> **Supplied information**
Start of Block

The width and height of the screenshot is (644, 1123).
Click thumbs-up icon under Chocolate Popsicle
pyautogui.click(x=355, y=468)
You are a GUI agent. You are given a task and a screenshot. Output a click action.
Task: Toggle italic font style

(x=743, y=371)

End of Block
Start of Block

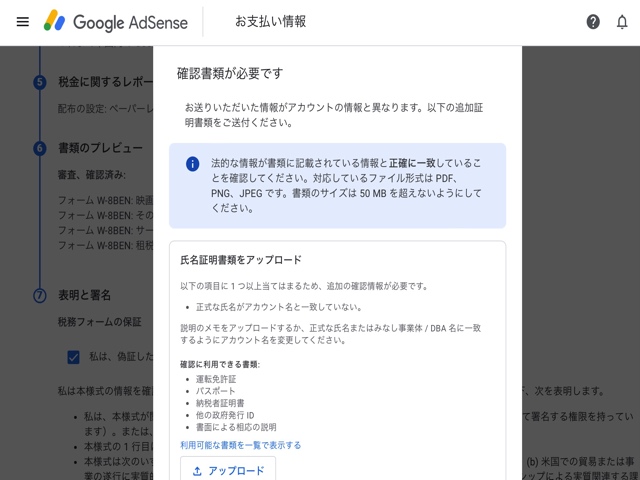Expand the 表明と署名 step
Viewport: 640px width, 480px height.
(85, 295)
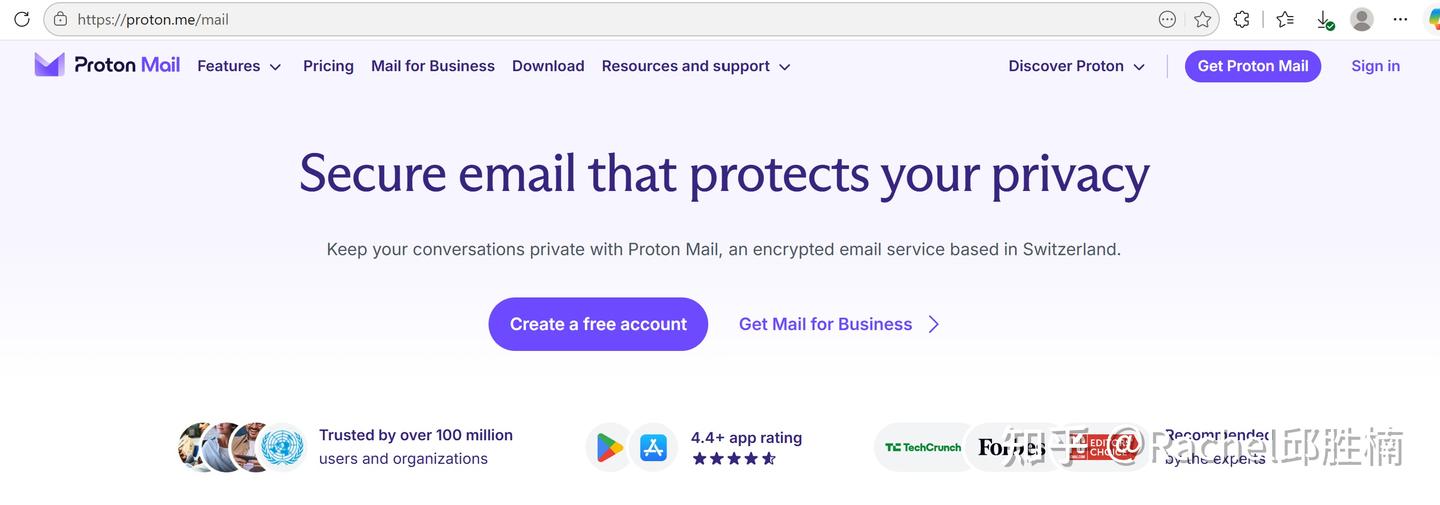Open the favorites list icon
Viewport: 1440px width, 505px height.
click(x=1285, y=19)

End of Block
Start of Block

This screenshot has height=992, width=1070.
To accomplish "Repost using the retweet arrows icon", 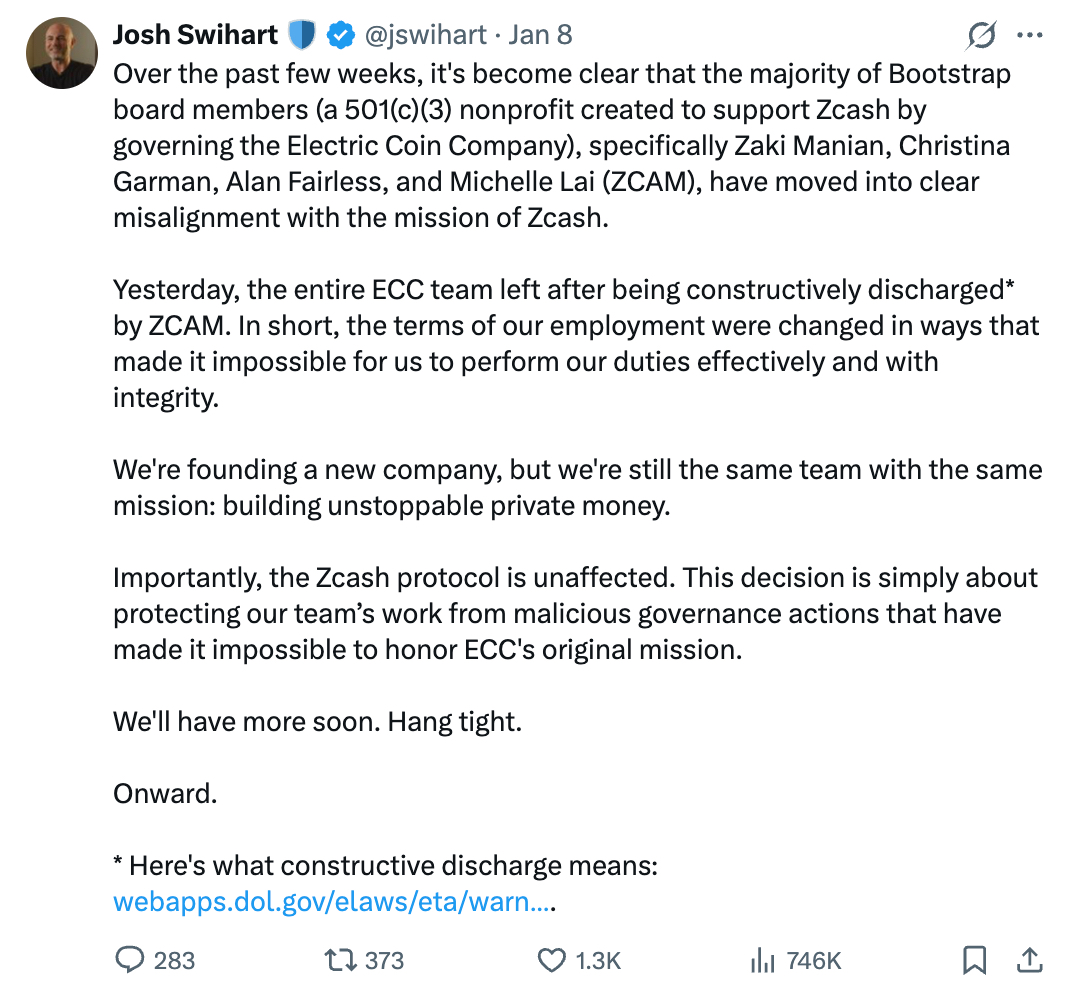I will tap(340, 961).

End of Block

> **What this task involves**
What lines hold the string "screenshot"? Pick them out of the data.

> **Response**
The width and height of the screenshot is (644, 1123).
You are a GUI agent. You are given a task and a screenshot. Output a click action.
This screenshot has height=992, width=1070.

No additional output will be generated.